_ACTIVITY:_
Give all of the data below again exactly, and drop the images.

_RAW DATA:_
· · · · · · ·
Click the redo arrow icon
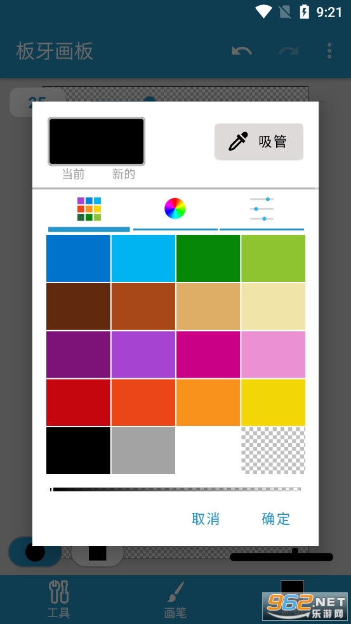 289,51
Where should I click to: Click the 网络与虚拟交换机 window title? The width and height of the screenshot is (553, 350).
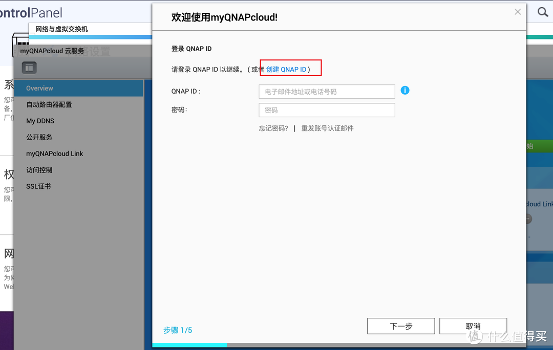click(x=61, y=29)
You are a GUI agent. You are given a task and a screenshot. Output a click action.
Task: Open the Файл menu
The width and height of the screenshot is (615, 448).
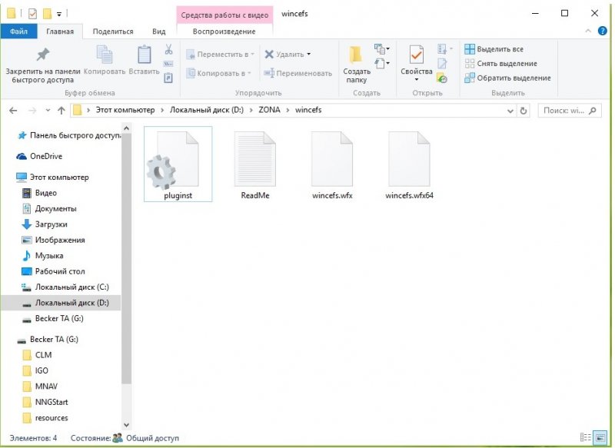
· · · · · · ·
_ANSWER SECTION:_
Click the redo arrow icon
 289,51
Where should I click to: Click the 网络与虚拟交换机 window title? The width and height of the screenshot is (553, 350).
click(x=61, y=29)
You are a GUI agent. You are given a task and a screenshot. Output a click action.
Task: Open the Файл menu
The width and height of the screenshot is (615, 448).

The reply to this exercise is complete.